Reimagining Bitcoin as a Protocol Buffer
A discussion about how it wouldn’t be possible to establish a standard for Bitcoin, much less an RFC, got the wheels going. I wondered just how hard could it be to specify Bitcoin using Google’s protocol buffer language as a starting point?
After working through the Bitcoin messaging documentation, for maybe an hour, I got a pretty good start on it.

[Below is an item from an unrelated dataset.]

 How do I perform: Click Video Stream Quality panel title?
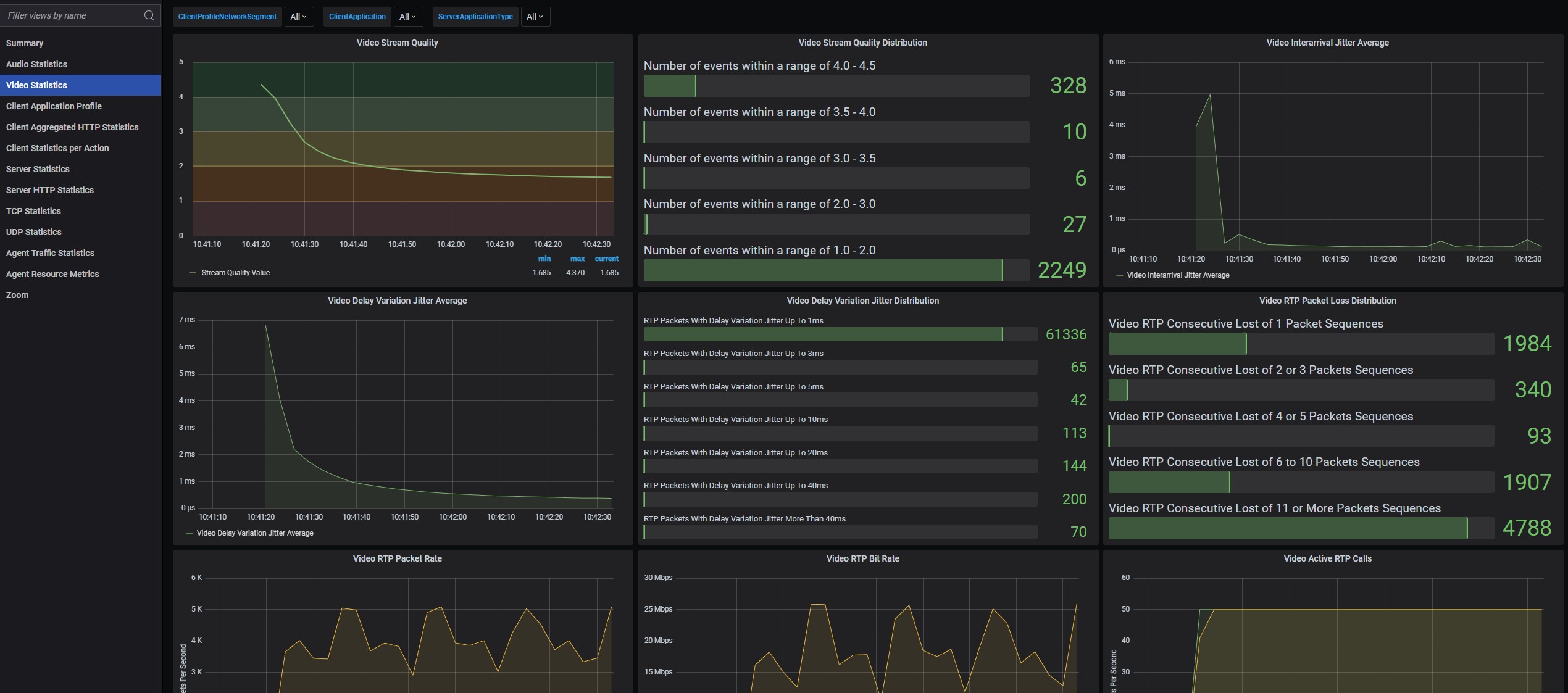pyautogui.click(x=397, y=43)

What this exercise showed me is a few things:
- Thanks largely to Bitcoin’s Creator, Satoshi Nakamoto, Bitcoin is not a particularly difficult or complex messaging protocol
- There are not that many fields that need deep constraints, but these additional validity rules will need to be specified in some formal way
- When stated as protobufs, there’s obvious room for improvement that would be consistent with the intent of the protocol
I think this may just be the first pass, since I see value in taking it further.
Update: So I did!
For now, let’s just suspend getting into detail on the differences in wire format between the protocol buffer codegen standard and those of Bitcoin, as there’s a lot to be said there.

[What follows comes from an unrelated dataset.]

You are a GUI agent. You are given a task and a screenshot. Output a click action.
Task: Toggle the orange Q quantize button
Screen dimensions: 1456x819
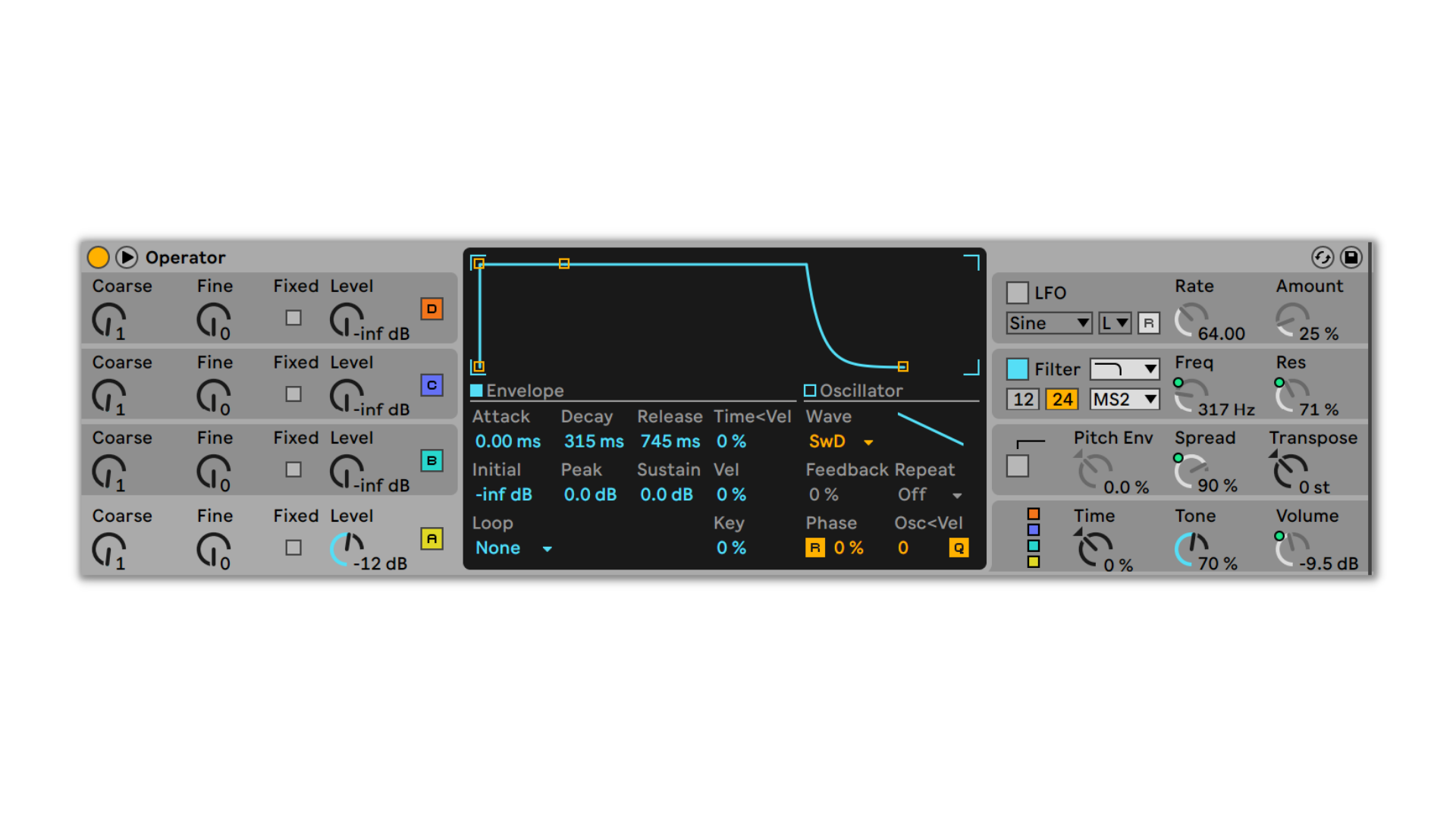(959, 548)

Let’s focus on the message structures. The basic stuff of Bitcoin is of course blocks and transactions. These fall out quite naturally as:
message Block {
uint32 version = 1;
bytes previous_block = 2;
bytes merkle_root = 3;
uint32 timestamp = 4;
uint32 bits = 5;
uint32 nonce = 6;
repeated Transaction transactions = 7;
}message Transaction {
uint32 version = 1;
repeated TransactionInput inputs = 2;
repeated TransactionOutput outputs = 3;
uint32 lock_time = 4;
}message TransactionInput {
bytes outpoint_ref = 1;
uint32 outpoint_index = 2;
bytes sig_script = 3;
uint32 sequence = 4;
}message TransactionOutput {
uint32 value = 1;
bytes pk_script = 2;
}
What about the rest of the communications protocol? Well, first you have the generic message wrapper:
message Message {
fixed32 magic = 1;
string command = 2;
uint32 payload_length = 3;
uint32 checksum = 4;
bytes payload = 5;
}
There’s a couple of other frequently used data structures:
message NetAddress {
uint32 timestamp = 1;
uint64 services = 2;
bytes ip_address = 3;
uint32 port = 4;
}message InventoryVector {
uint32 type = 1;
bytes hash_reference = 2;
}
Once you have the above, then the rest of the structures and messages just fall out in fairly simple order:
message Version {
uint32 version = 1;
uint64 services = 2;
uint64 timestamp = 3;
NetAddress addr_to = 4;
NetAddress addr_from = 5;
uint64 nonce = 6;
string user_agent = 7;
uint32 start_height = 8;
bool relay = 9;
}message Verack { }message Addr {
repeated NetAddress address_list = 1;
}message Inv {
repeated InventoryVector vectors = 1;
}message GetData {
repeated InventoryVector vectors = 1;
}message NotFound {
repeated InventoryVector vectors = 1;
}message GetBlocks {
uint32 version = 1;
repeated bytes block_locator_hashes = 2;
bytes hash_stop = 3;
}message GetHeaders {
uint32 version = 1;
repeated bytes block_locator_hashes = 2;
bytes hash_stop = 3;
}message GetAddr { }message Mempool { }message Ping {
uint64 nonce = 1;
}message Pong {
uint64 nonce = 1;
}message Alert {
bytes payload = 1;
bytes signature = 2;
}message Reject {
string message = 1;
uint32 ccode = 2;
}message FilterLoad {
bytes filter = 1;
uint32 number_of_hash_functions = 2;
uint32 tweak_nonce = 3;
uint32 flags = 4;
}message FilterAdd {
bytes data = 1;
}message FilterClear { }message MerkleBlock {
uint32 version = 1;
bytes previous_block = 2;
bytes merkle_root = 3;
uint32 timestamp = 4;
uint32 bits = 5;
uint32 nonce = 6;
uint32 total_transactions = 7;
repeated bytes hashes = 8;
bytes flags = 9;
}
NOTE: What’s included above does not include the latest protocol change, i.e. SegWit, as that topic deserves a whole discussion for itself. The reason for that is that it touches Coinbase owing to the soft-fork and we need to break out on Coinbase transactions first.
I’ll leave you now with the thought that… maybe this specification thing isn’t so impossible after all?